TASK DESCRIPTION:
Count up the lines of the data below that contain the string "This", then give only the total.

RECORDED INFORMATION:
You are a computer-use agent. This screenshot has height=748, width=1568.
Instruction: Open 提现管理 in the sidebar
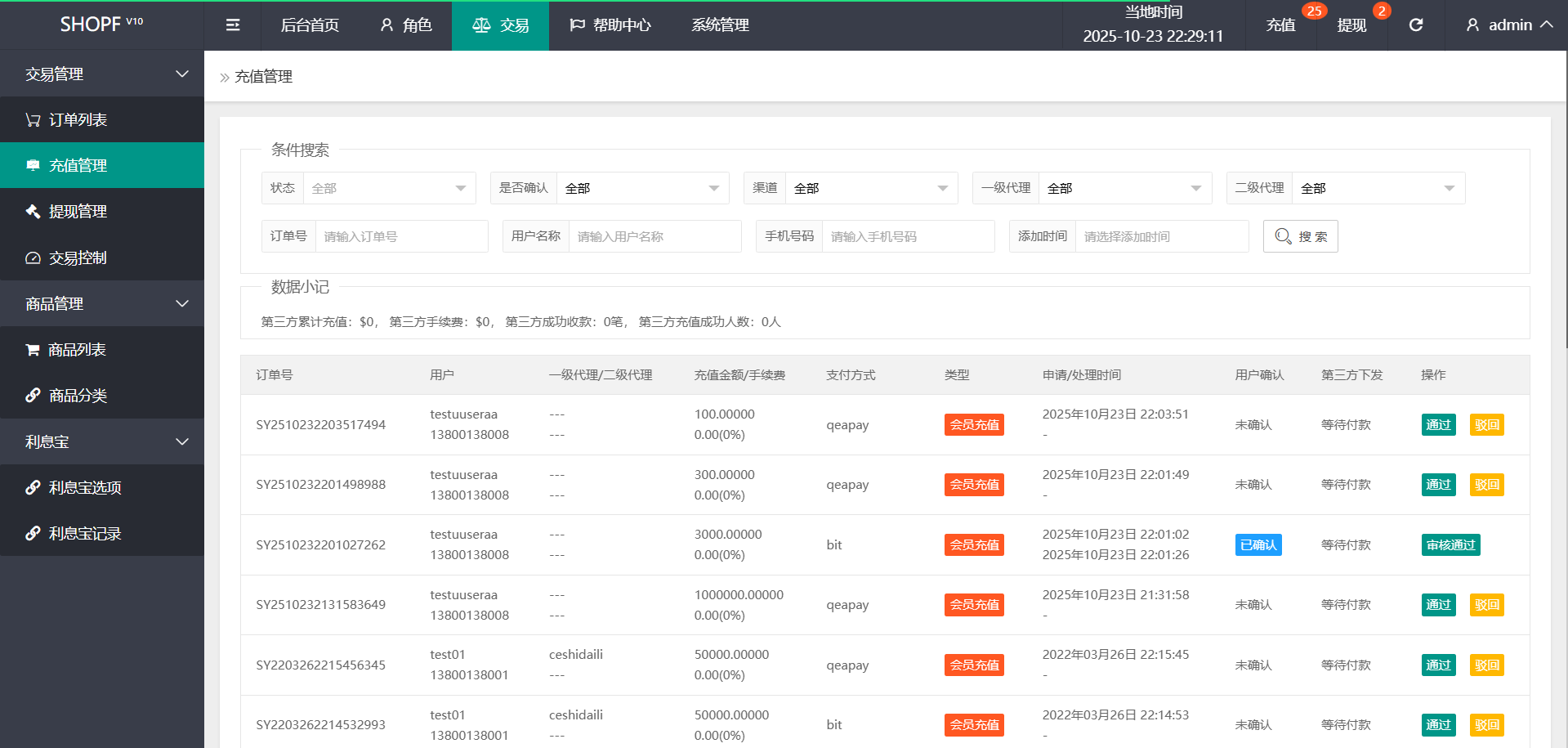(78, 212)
--
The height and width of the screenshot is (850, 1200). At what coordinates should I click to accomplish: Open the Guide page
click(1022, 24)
---
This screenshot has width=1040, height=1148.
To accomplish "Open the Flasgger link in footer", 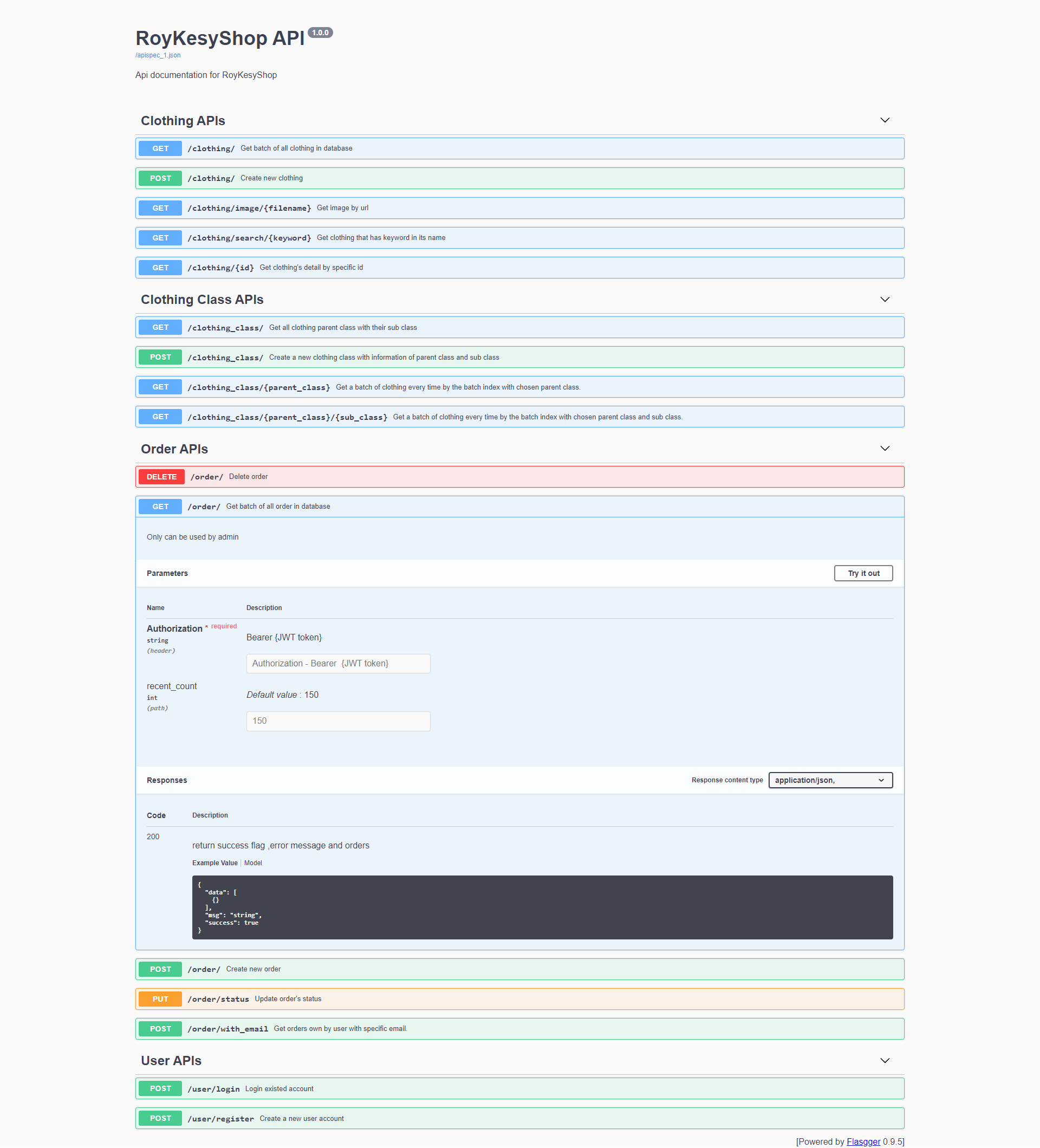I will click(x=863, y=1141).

REPLY TO THE TASK:
2